Succulent Lamb Steak Dinner
Ingredients:
Lamb:
- 4 lamb leg steaks
- 2 tbsp olive oil
- 1 tbsp lemon juice
- 2 garlic cloves, crushed
- 1 tsp dried mint
- Salt and black pepper
Vegetables:
- 500g baby new potatoes, sliced
- 500g broad beans (podded weight), skinned if time allows
- 8 shallots, halved
- 2 courgettes, cut into chunks
- 2 tbsp olive oil
- 75ml white wine
To serve:
- Chopped dill
Method:
- Begin by marinating the lamb. In a bowl, combine olive oil, lemon juice, crushed garlic, and dried mint. Season generously with salt and black pepper. Massage the mixture into the lamb steaks and set aside.
- Preheat the oven to 200°C/Fan 180°C/Gas 6.
- Prepare the vegetables by placing sliced potatoes, broad beans, halved shallots, and courgette chunks into a large roasting dish. Drizzle olive oil and white wine over the vegetables. Stir to coat evenly, then cover the dish with foil.
- Roast in the oven for 30 minutes, then remove the foil and continue cooking for another 15 minutes until the vegetables are tender and lightly browned.
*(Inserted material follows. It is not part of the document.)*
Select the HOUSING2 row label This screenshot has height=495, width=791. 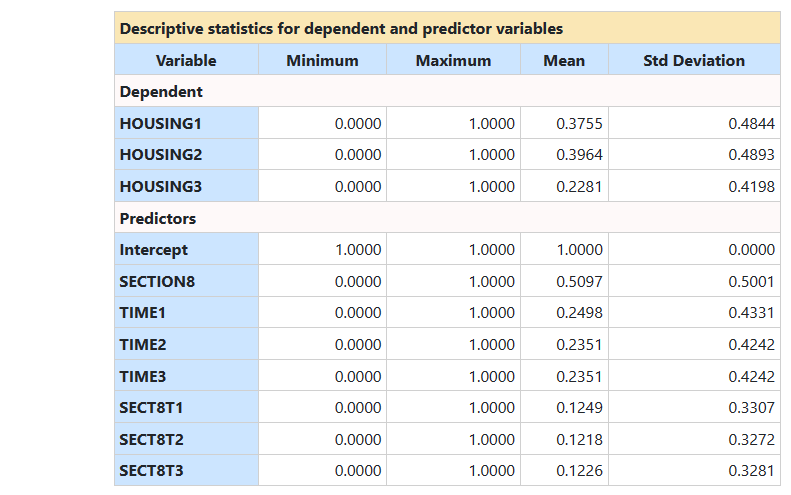click(161, 155)
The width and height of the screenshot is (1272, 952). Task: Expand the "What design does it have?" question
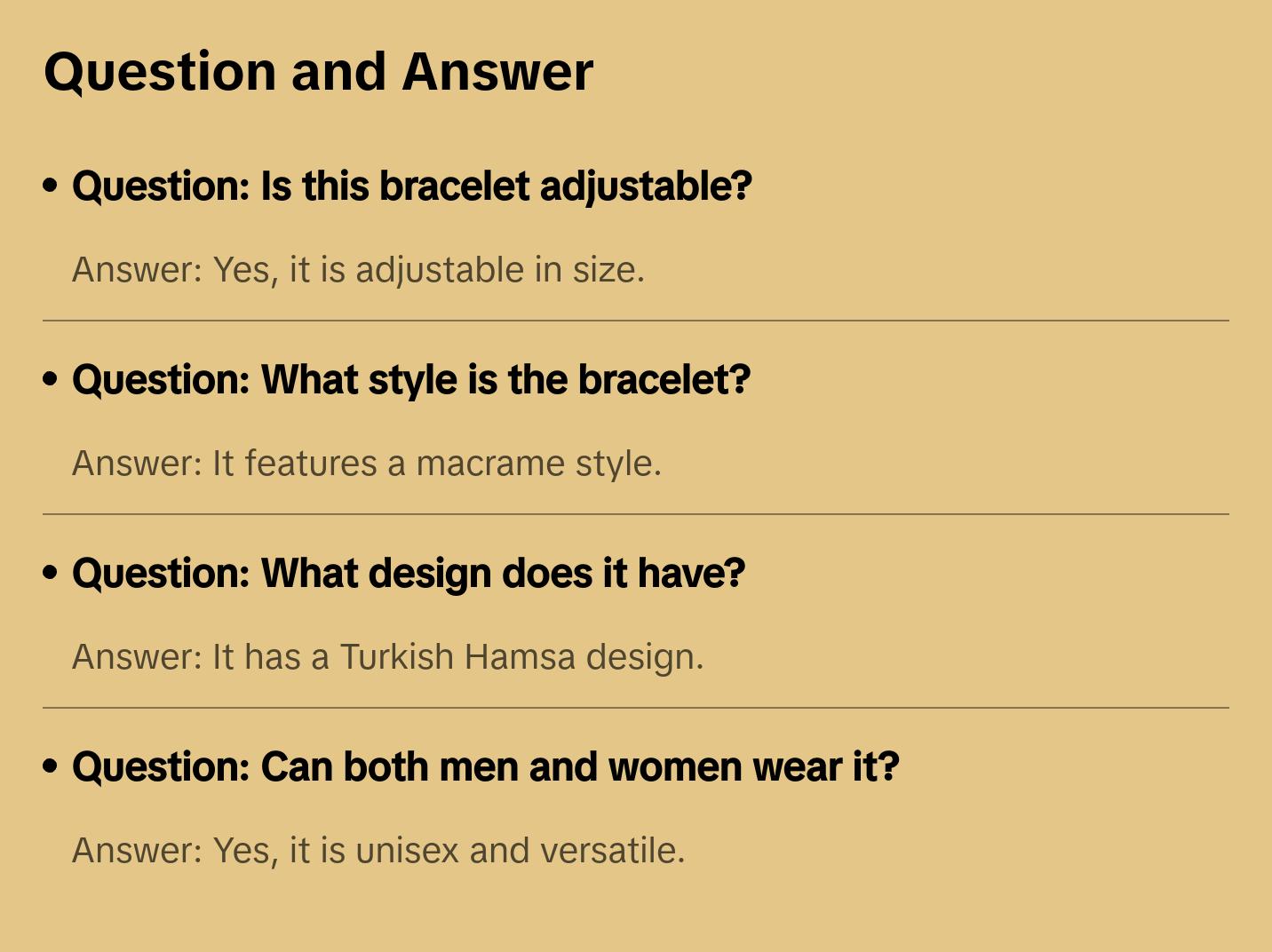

- Increase the oven temperature to 220°C/Fan 200°C/Gas 7. Arrange the marinated lamb steaks over the roasted vegetables in the tin.
- Return the tin to the oven and cook for 10 more minutes until the lamb is cooked to your desired doneness.
- Remove from the oven and let it rest for 5 minutes before serving. Sprinkle with chopped dill for added freshness and flavor.
Enjoy your succulent lamb steak dinner with perfectly roasted vegetables!